On the 7th of December we were up quite early and got ourselves ready for our move after our 30 day stay at Camping del Mar. Before we left we went round to say goodbye to the people we had met on the site. We will miss Harry…….a lovely Yorkshire widower who we had got to know quite well. His yarns and his northern humour kept us entertained during our stay however we will not miss his love of biscuits which somehow we were expected to supply in vast quantities.
We drove 190 miles and as you can see from the map our journey took us within view of the Rock of Gibraltar and of course we have left the Mediterranean and are now camped right on the Atlantic coast and we are stopping at Camping Las Dumas, just on the outskirts of El Puerto de Santa Maria which is the nearest camp site we could find to Cadiz. We have a huge sandy pitch and as we had arrived during a Bank Holiday then it was very busy with all the Spanish families all taking the opportunity to enjoy this well placed site.
Despite the fact that it has turned quite cloudy, it has remained mild so we relaxed and then took a bicycle ride for a quick view of the town and despite the fiesta we did manage to find a small shop open so we could buy a bottle of the local wine to go with our evening meal.
Yesterday saw us venturing out again on our bikes and we left the campsite and turned right and followed the superb bicycle track along the beach edge to the small, pretty village of Puerto Sherry and saw the harbour there.
We cycled back past the campsite entrance and headed into the town. Just as we came to where we would turn away from the coastline we came across a very large street market so we locked the bikes and joined the throng enjoying the Bank Holiday Market. Whilst in Spain we have seen lots of street markets and a common type of stall which are always packed with customers are the ones where clothing or shoes are just piled on tables, similarly displayed to an old fashioned jumble sale. The sign will say “3 euros” or the like and people just rummage. This stall, selling one size fits all jeggings, certainly made me smile and I am sure you can see why I thought it was worth getting my camera out.
We carried on into town and first came across the bullring- Plaza de Toros with these magnificent statues.
We then went on to find the cathedral and we were delighted to see the storks nesting on top of the old building. Two of these large birds stood in the same nest and each began to clap their beaks together making a loud, deep clacking sound. They would not be described as song birds but the the sound is impressive, all the same.
We continued our sight seeing and came across the castle before heading down to find where we would catch the catamaran ferry to take us to Cadiz for our day out tomorrow.

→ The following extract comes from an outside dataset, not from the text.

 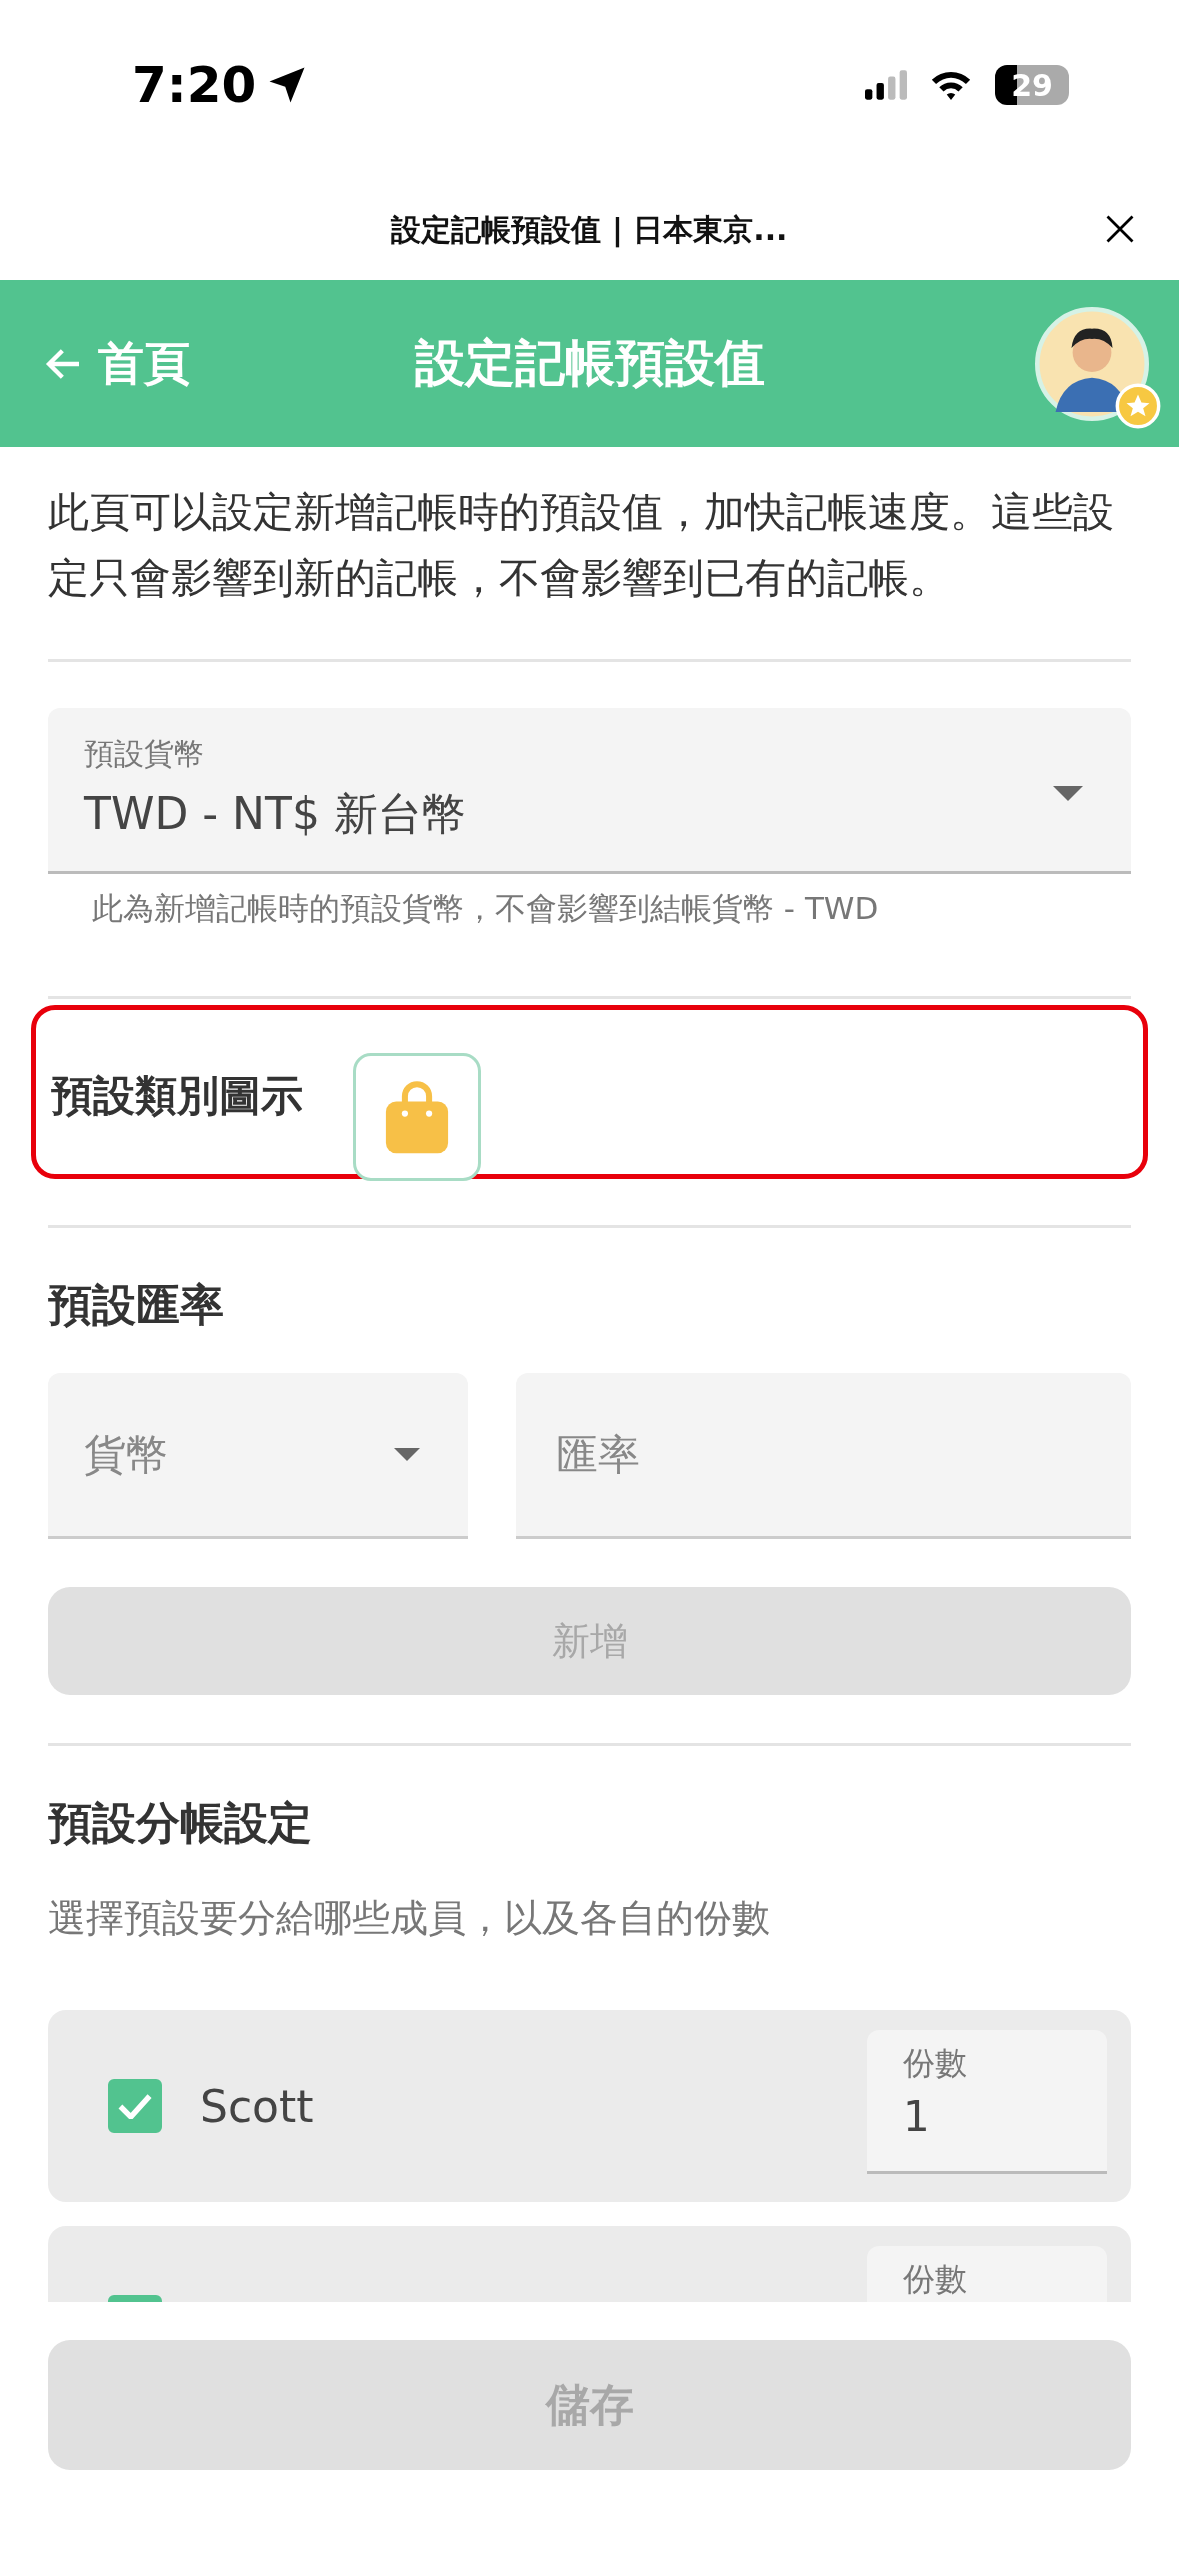 I want to click on rate-field: 匯率, so click(x=824, y=1456).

We cycled down to the ferry dock and decided against taking our bikes on the ferry over to Cadiz. The fare was 2.60 euros each, one way and the crossing took 1/2 an hour. We were dropped off just opposite the old city and it certainly wasn’t going to be difficult to find the cathedral and the other interesting buildings because we could see them as we came into the ferry port. The city of Cadiz is situated on a peninsula with sea to three sides so we rejected the hop-on, hop-off bus and we decided to walk all around the the sea walls before going into the old centre to see the sights there
On our way round we followed the spit out to one of the two castles that were built to protect Cadiz from the Anglo Dutch raiders.
We followed the sea walls round and saw lots of parks and statues and busts of important Cadiz residents from the past. Elaine decided to get into argument with one such statue but I definitely think she was given a cold shoulder.
We enjoyed the atmosphere of the narrow streets of the old city and saw lots of magnificent buildings and sights on the way round.
When we got to the cathedral we paid 4 euros each for an audio guided tour of this magnificent building which included a visit to the top of the left hand bell tower.
We both decided that it was worth paying to support this poor religious building. There were beggars outside the door desperately clutching paper cups hoping that visitors would donate a cent or two and meanwhile inside………the audio guide says this one item alone was made from silver but it did not give an estimate of its value.
We then climbed the 171 feet up the bell tower and the view from there took your breath away. However we didn’t stay up there very long because the notices up there warned you that the bells tolled on the quarter of an hour and by the time we got to the top it was already 25 minutes past the hour.